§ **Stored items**
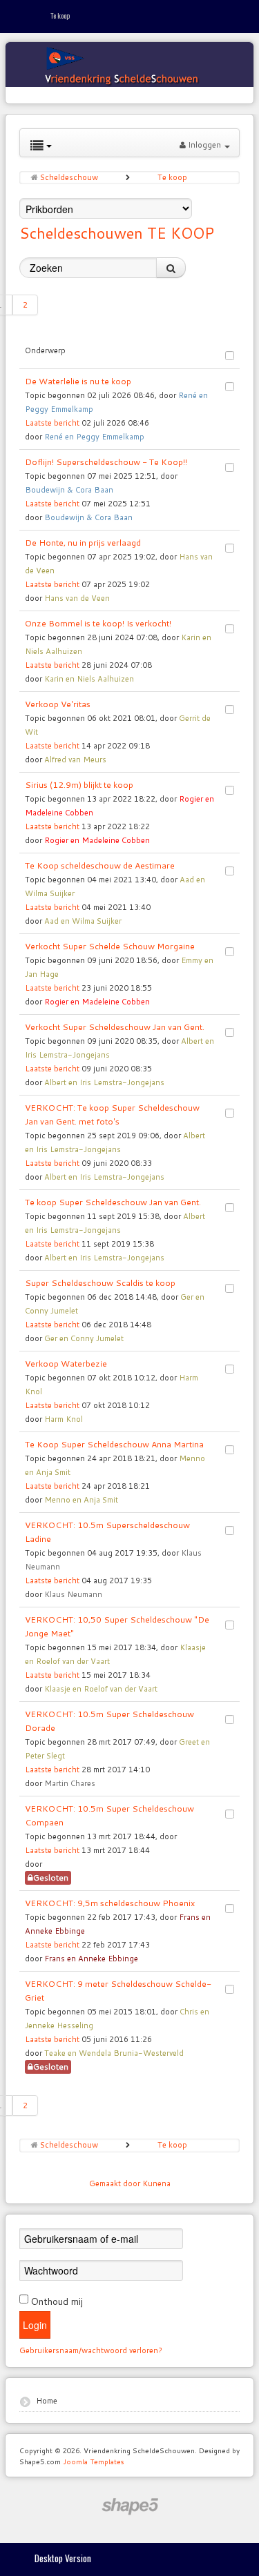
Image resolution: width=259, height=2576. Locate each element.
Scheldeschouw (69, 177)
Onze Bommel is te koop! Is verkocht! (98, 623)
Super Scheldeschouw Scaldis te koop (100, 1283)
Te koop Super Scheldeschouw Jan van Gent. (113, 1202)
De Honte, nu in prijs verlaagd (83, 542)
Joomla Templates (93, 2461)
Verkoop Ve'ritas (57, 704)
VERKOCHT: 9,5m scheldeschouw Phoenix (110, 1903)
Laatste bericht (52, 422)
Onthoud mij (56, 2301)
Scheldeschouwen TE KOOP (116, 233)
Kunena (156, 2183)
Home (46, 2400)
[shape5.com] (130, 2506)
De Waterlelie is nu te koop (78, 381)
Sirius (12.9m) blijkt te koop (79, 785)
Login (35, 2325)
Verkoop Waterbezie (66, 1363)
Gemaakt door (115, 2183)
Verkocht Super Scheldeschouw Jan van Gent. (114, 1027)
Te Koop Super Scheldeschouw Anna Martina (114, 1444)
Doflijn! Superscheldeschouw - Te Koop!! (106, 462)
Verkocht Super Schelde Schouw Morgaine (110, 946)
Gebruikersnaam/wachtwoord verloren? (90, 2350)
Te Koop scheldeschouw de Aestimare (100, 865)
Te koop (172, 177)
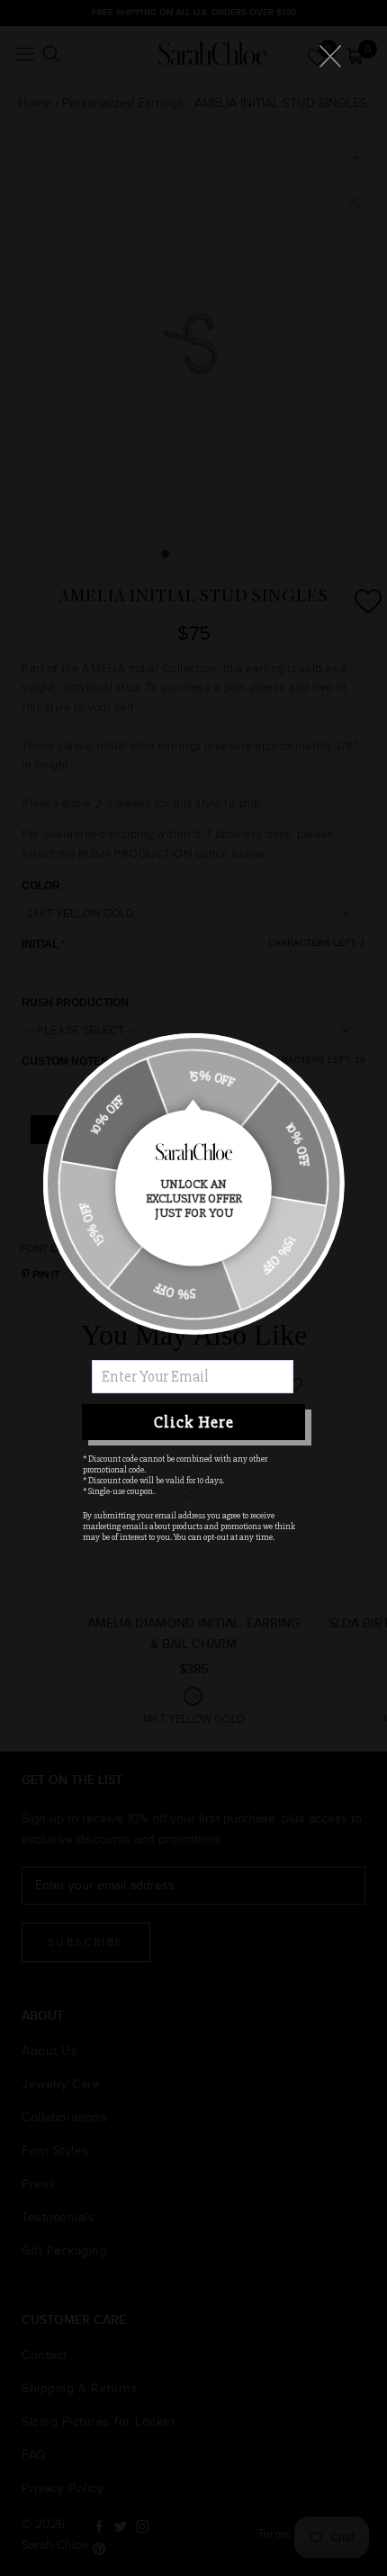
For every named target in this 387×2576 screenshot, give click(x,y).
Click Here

§ **Requirement**
Transcribe the data exactly, minus any images.

§ **Solution**
Image resolution: width=259, height=2576. Locate each element.
Scheldeschouw (69, 177)
Onze Bommel is te koop! Is verkocht! (98, 623)
Super Scheldeschouw Scaldis te koop (100, 1283)
Te koop Super Scheldeschouw Jan van Gent. (113, 1202)
De Honte, nu in prijs verlaagd (83, 542)
Joomla Templates (93, 2461)
Verkoop Ve'ritas (57, 704)
VERKOCHT: 9,5m scheldeschouw Phoenix (110, 1903)
Laatste bericht (52, 422)
Onthoud mij (56, 2301)
Scheldeschouwen TE KOOP (116, 233)
Kunena (156, 2183)
Home (46, 2400)
[shape5.com] (130, 2506)
De Waterlelie is nu te koop (78, 381)
Sirius (12.9m) blijkt te koop (79, 785)
Login (35, 2325)
Verkoop Waterbezie (66, 1363)
Gemaakt door (115, 2183)
Verkocht Super Scheldeschouw Jan van Gent. (114, 1027)
Te Koop Super Scheldeschouw Anna Martina (114, 1444)
Doflijn! Superscheldeschouw - Te Koop!! (106, 462)
Verkocht Super Schelde Schouw Morgaine (110, 946)
Gebruikersnaam/wachtwoord verloren? (90, 2350)
Te Koop scheldeschouw de Aestimare (100, 865)
Te koop (172, 177)
For every named target in this 387×2576 screenshot, give click(x,y).
Click Here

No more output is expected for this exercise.